# EXERCISE PROMPT
Copy out each line below containing "Arkaana".

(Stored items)
═══

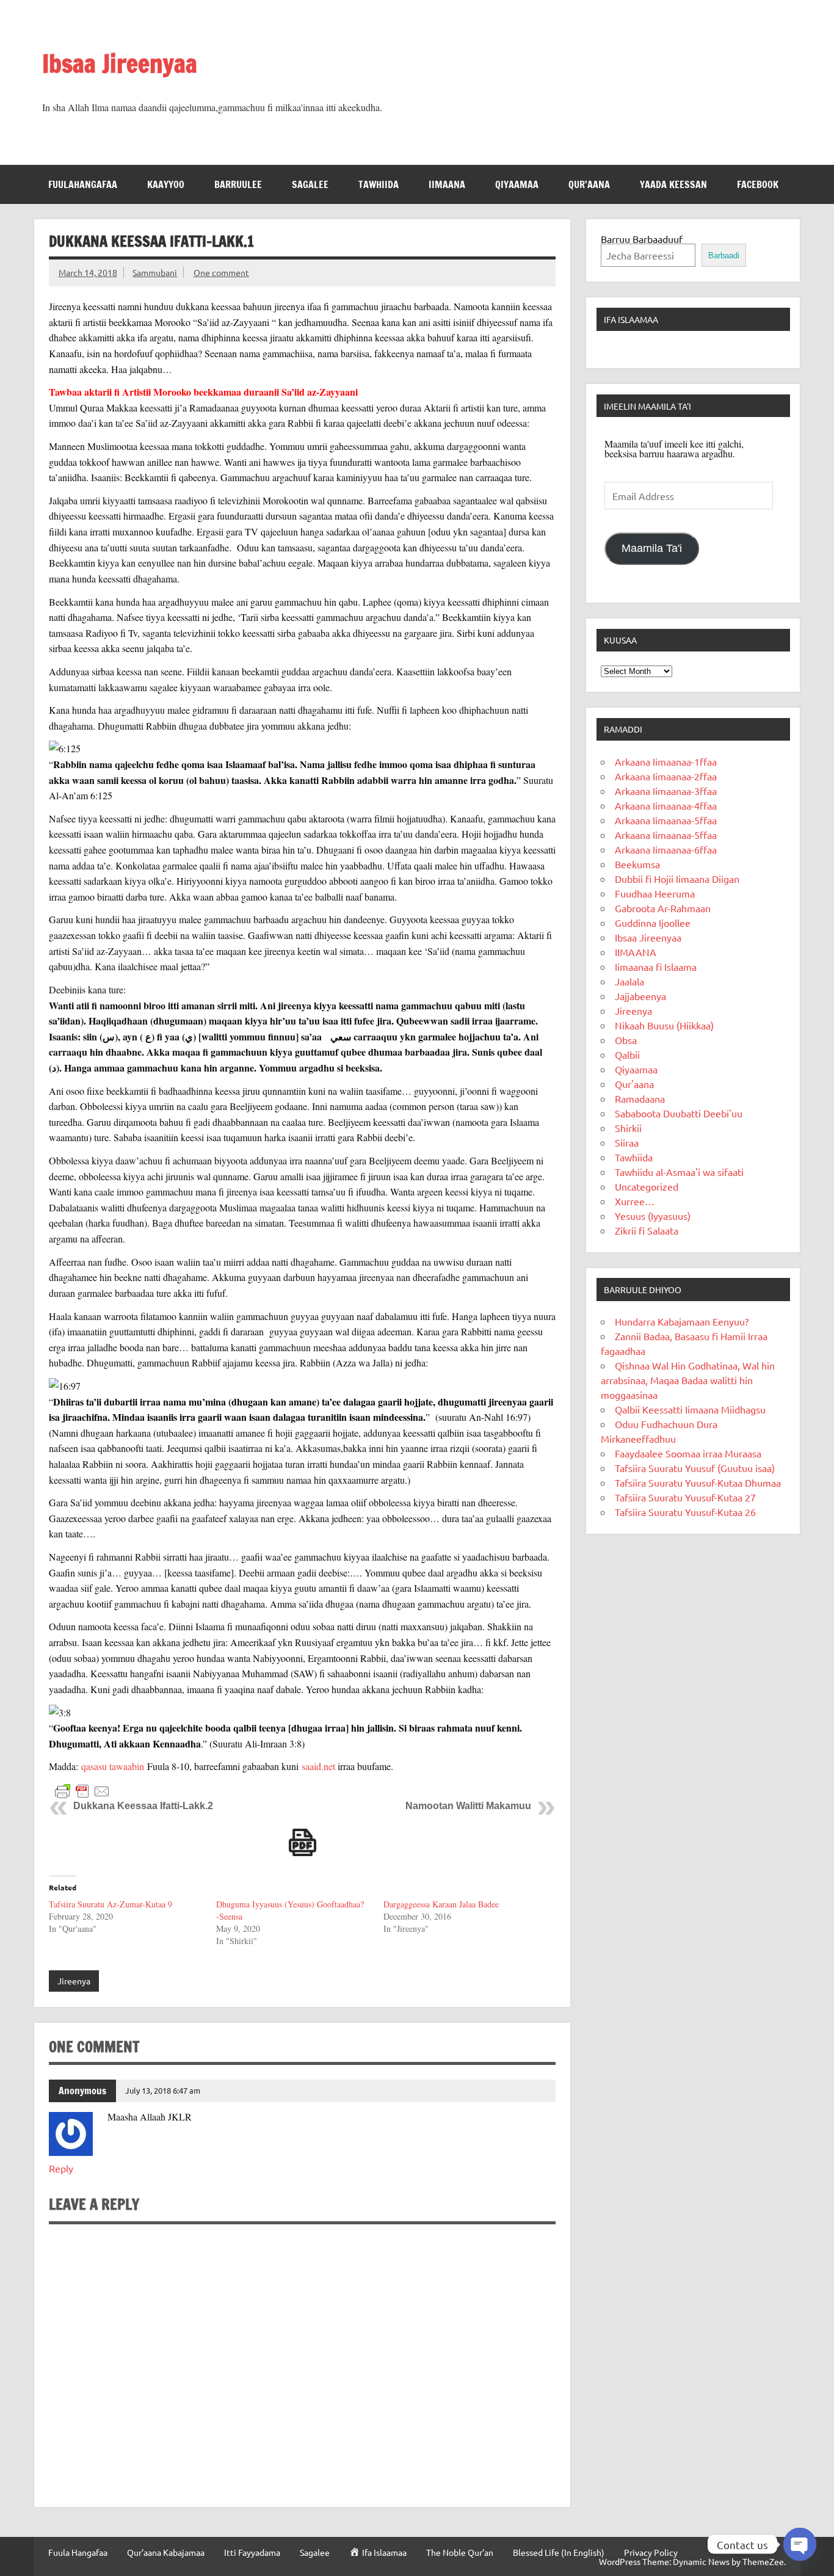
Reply (61, 2168)
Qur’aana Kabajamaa (166, 2552)
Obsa (626, 1040)
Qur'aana (634, 1084)
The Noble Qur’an (459, 2552)
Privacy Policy (651, 2552)
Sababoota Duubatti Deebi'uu (678, 1113)
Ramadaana (640, 1098)
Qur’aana (589, 184)
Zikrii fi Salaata (646, 1230)
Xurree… (635, 1201)
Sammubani (154, 272)
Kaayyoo (165, 184)
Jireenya (73, 1980)
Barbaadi (723, 255)
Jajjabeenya (640, 996)
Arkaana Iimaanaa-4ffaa (666, 805)
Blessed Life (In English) (558, 2552)
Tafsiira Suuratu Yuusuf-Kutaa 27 (685, 1497)
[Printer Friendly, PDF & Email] (82, 1790)
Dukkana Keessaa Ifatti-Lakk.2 (143, 1806)
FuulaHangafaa (82, 184)
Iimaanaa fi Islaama (656, 966)
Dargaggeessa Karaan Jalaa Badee (441, 1904)
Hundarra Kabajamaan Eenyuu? (682, 1321)
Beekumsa (637, 864)
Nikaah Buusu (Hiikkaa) (664, 1025)
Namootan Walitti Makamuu (468, 1806)
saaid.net (318, 1766)
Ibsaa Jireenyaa (119, 63)
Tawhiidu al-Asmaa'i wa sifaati (679, 1172)
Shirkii (628, 1128)
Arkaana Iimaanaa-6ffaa (666, 849)
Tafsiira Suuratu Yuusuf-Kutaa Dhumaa (698, 1482)
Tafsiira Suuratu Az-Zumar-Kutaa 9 (110, 1904)
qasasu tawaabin (112, 1766)
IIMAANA (447, 184)
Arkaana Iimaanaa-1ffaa (666, 761)
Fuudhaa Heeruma (655, 893)
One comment (221, 272)
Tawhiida (378, 184)
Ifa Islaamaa (631, 319)
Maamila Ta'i (652, 548)
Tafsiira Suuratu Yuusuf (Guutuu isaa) (695, 1468)
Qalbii (627, 1054)
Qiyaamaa (516, 184)
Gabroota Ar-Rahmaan (663, 908)
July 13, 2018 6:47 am (162, 2090)
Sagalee (310, 184)
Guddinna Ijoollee (653, 922)
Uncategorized (646, 1186)
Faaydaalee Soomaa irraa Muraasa (688, 1453)
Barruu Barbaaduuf (642, 239)
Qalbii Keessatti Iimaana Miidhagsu (690, 1409)
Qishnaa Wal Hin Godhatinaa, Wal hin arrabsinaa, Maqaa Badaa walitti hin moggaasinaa (688, 1380)
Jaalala (629, 981)
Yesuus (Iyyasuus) (653, 1216)
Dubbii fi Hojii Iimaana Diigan (677, 879)
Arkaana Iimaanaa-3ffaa (666, 791)
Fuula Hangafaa (77, 2552)
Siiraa (627, 1142)
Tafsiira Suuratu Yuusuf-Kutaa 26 (685, 1512)
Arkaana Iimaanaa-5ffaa (666, 820)
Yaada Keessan (673, 184)
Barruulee (238, 184)
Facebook (757, 184)
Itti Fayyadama (252, 2552)
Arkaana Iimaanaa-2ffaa (666, 776)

═══

# SOLUTION FOR THIS EXERCISE
Arkaana Iimaanaa-4ffaa (666, 805)
Arkaana Iimaanaa-6ffaa (666, 849)
Arkaana Iimaanaa-1ffaa (666, 761)
Arkaana Iimaanaa-3ffaa (666, 791)
Arkaana Iimaanaa-5ffaa (666, 820)
Arkaana Iimaanaa-2ffaa (666, 776)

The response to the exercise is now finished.